→ Problem requirements
The full set of entries is to be returned word for word.

→ Task inputs
#####

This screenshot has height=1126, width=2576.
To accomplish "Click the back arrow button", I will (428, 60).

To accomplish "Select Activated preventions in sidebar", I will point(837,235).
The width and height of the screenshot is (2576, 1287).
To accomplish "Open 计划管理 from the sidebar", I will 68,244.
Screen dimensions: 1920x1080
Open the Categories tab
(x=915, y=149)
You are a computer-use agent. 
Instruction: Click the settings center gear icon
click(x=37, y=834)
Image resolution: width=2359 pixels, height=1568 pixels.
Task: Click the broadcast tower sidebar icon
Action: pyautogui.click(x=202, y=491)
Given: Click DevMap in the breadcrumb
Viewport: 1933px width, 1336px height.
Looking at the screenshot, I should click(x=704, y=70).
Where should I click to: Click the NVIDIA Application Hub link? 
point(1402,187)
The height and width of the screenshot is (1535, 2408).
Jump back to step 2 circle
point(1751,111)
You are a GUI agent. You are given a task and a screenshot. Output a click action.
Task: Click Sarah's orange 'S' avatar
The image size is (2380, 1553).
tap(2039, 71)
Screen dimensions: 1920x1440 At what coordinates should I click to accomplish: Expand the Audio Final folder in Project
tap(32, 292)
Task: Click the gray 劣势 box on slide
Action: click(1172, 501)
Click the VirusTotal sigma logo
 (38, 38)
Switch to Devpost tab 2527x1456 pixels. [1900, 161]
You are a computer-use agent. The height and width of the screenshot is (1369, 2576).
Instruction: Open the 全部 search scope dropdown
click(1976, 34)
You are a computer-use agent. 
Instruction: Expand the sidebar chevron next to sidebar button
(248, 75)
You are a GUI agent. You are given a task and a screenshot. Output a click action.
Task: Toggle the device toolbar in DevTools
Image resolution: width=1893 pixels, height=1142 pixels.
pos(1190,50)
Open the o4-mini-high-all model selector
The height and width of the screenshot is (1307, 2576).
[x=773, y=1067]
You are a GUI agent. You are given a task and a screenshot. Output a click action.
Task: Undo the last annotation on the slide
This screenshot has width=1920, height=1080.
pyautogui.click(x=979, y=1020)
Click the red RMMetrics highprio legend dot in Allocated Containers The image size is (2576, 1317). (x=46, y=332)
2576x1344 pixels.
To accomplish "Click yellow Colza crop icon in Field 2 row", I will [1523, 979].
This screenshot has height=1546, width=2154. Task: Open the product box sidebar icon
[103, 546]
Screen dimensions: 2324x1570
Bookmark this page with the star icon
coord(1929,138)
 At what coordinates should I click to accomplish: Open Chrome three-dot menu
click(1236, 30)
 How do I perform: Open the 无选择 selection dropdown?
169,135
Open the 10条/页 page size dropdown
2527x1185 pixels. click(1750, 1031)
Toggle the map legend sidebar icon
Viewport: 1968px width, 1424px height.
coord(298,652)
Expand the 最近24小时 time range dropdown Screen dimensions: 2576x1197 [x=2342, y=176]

#####

→ Exercise output
This screenshot has height=1126, width=2576.
To accomplish "Click the back arrow button", I will (428, 60).

To accomplish "Select Activated preventions in sidebar", I will point(837,235).
The width and height of the screenshot is (2576, 1287).
To accomplish "Open 计划管理 from the sidebar", I will 68,244.
Screen dimensions: 1920x1080
Open the Categories tab
(x=915, y=149)
You are a computer-use agent. 
Instruction: Click the settings center gear icon
click(x=37, y=834)
Image resolution: width=2359 pixels, height=1568 pixels.
Task: Click the broadcast tower sidebar icon
Action: pyautogui.click(x=202, y=491)
Given: Click DevMap in the breadcrumb
Viewport: 1933px width, 1336px height.
Looking at the screenshot, I should click(x=704, y=70).
Where should I click to: Click the NVIDIA Application Hub link? 
point(1402,187)
The height and width of the screenshot is (1535, 2408).
Jump back to step 2 circle
point(1751,111)
You are a GUI agent. You are given a task and a screenshot. Output a click action.
Task: Click Sarah's orange 'S' avatar
The image size is (2380, 1553).
tap(2039, 71)
Screen dimensions: 1920x1440 At what coordinates should I click to accomplish: Expand the Audio Final folder in Project
tap(32, 292)
Task: Click the gray 劣势 box on slide
Action: click(1172, 501)
Click the VirusTotal sigma logo
 (38, 38)
Switch to Devpost tab 2527x1456 pixels. [1900, 161]
You are a computer-use agent. The height and width of the screenshot is (1369, 2576).
Instruction: Open the 全部 search scope dropdown
click(1976, 34)
You are a computer-use agent. 
Instruction: Expand the sidebar chevron next to sidebar button
(248, 75)
You are a GUI agent. You are given a task and a screenshot. Output a click action.
Task: Toggle the device toolbar in DevTools
Image resolution: width=1893 pixels, height=1142 pixels.
pos(1190,50)
Open the o4-mini-high-all model selector
The height and width of the screenshot is (1307, 2576).
[x=773, y=1067]
You are a GUI agent. You are given a task and a screenshot. Output a click action.
Task: Undo the last annotation on the slide
This screenshot has width=1920, height=1080.
pyautogui.click(x=979, y=1020)
Click the red RMMetrics highprio legend dot in Allocated Containers The image size is (2576, 1317). (x=46, y=332)
2576x1344 pixels.
To accomplish "Click yellow Colza crop icon in Field 2 row", I will [1523, 979].
This screenshot has height=1546, width=2154. Task: Open the product box sidebar icon
[103, 546]
Screen dimensions: 2324x1570
Bookmark this page with the star icon
coord(1929,138)
 At what coordinates should I click to accomplish: Open Chrome three-dot menu
click(1236, 30)
 How do I perform: Open the 无选择 selection dropdown?
169,135
Open the 10条/页 page size dropdown
2527x1185 pixels. click(1750, 1031)
Toggle the map legend sidebar icon
Viewport: 1968px width, 1424px height.
coord(298,652)
Expand the 最近24小时 time range dropdown Screen dimensions: 2576x1197 [x=2342, y=176]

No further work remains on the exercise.